• _DIRECTIVE_: Could you write out the lines from "You are a computer-use" through "point(835,146)" again, swapping "orange" for "blue" and keeping everything else the same?

• _ENTRIES_:
* * * * * * * * *

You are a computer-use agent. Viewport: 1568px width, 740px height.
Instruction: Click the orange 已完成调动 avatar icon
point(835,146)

* * * * * * * * *

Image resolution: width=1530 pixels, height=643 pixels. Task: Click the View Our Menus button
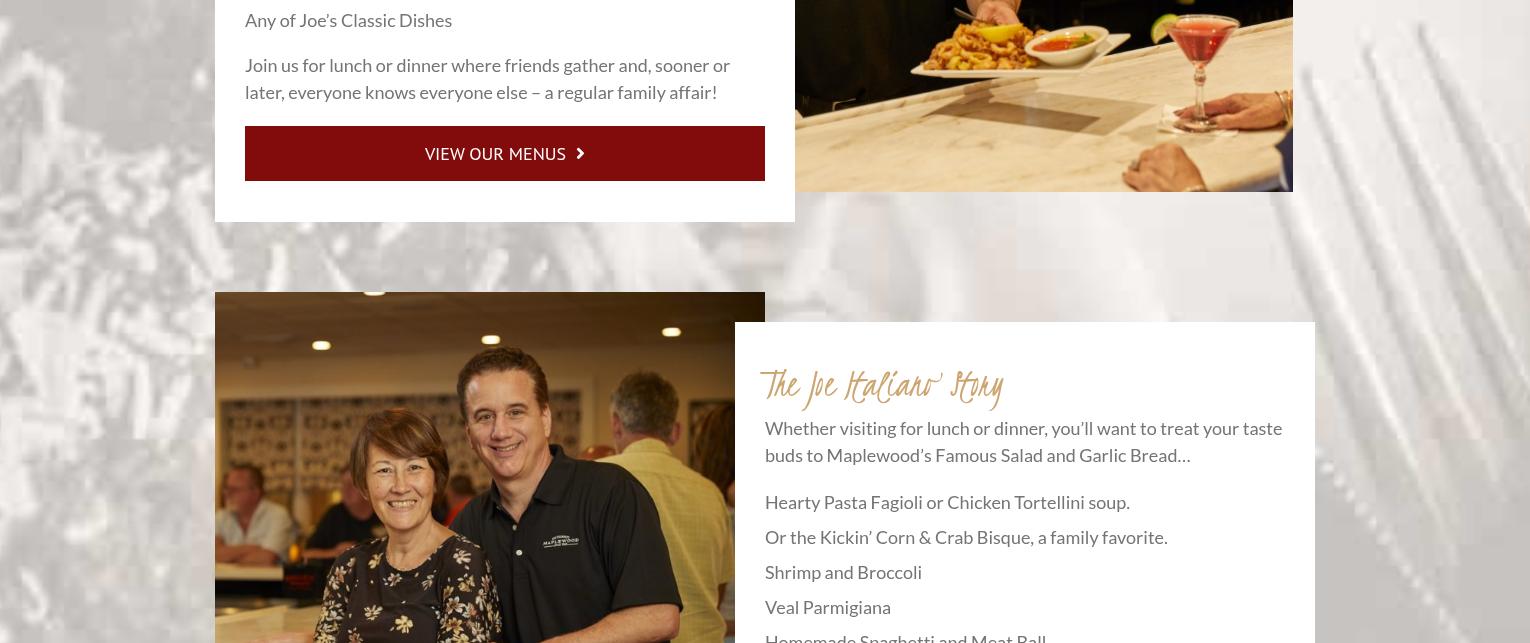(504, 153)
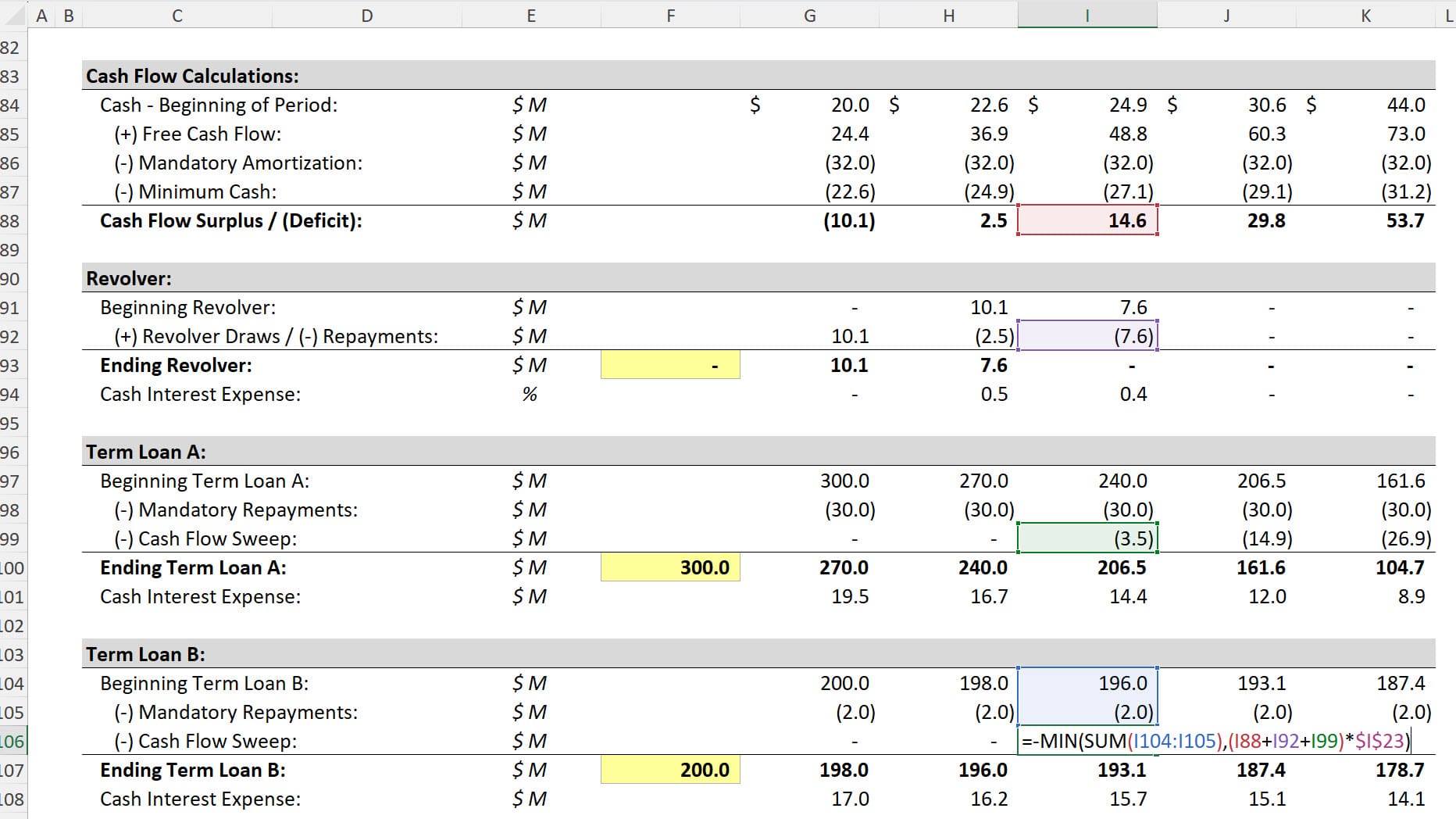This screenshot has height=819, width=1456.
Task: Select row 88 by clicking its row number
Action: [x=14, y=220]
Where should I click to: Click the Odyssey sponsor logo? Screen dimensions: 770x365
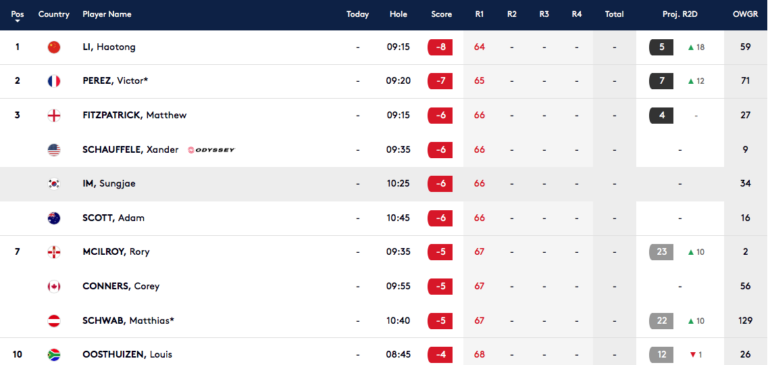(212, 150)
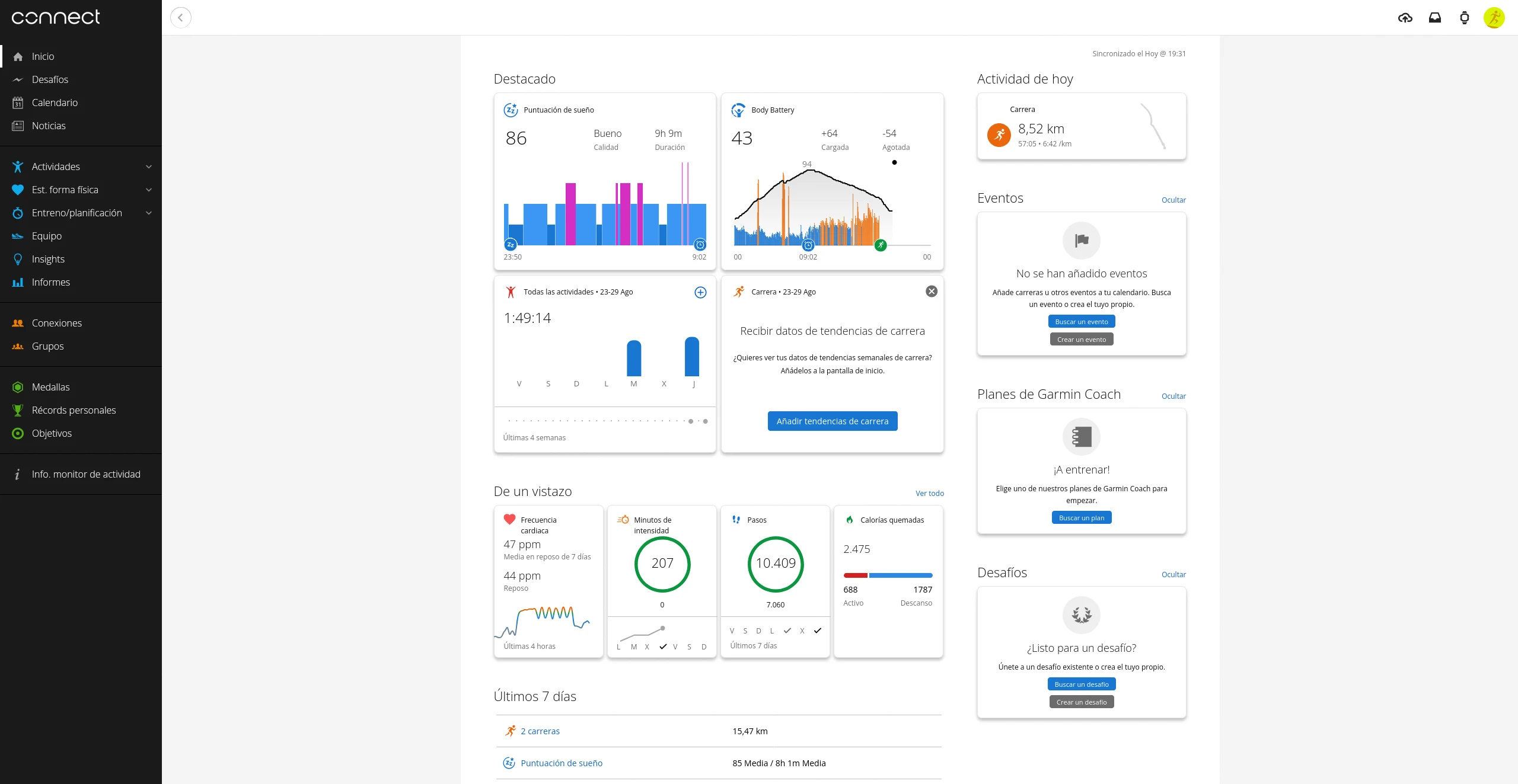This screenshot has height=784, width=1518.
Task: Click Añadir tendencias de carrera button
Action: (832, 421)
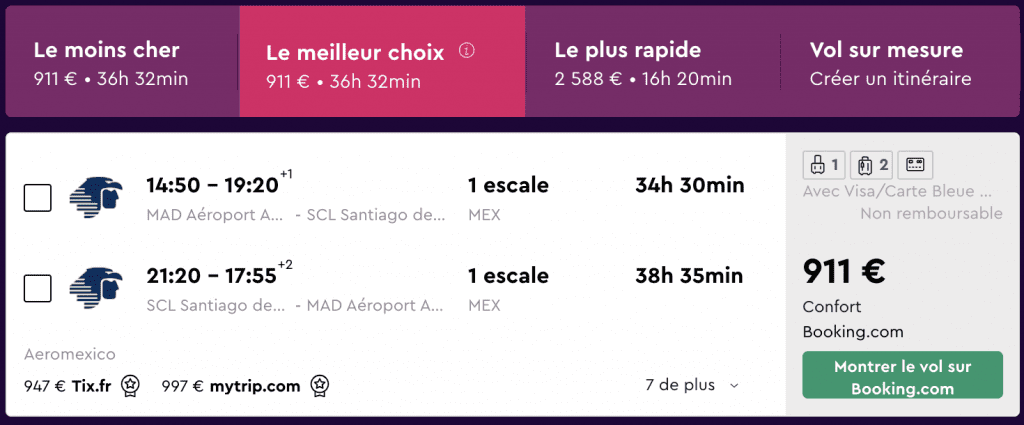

* * * * * * * * *

• _RESULT FOR THIS TASK_:
You are a computer-use agent. Viewport: 1568px width, 740px height.
Instruction: Click the blue 已完成调动 avatar icon
point(835,146)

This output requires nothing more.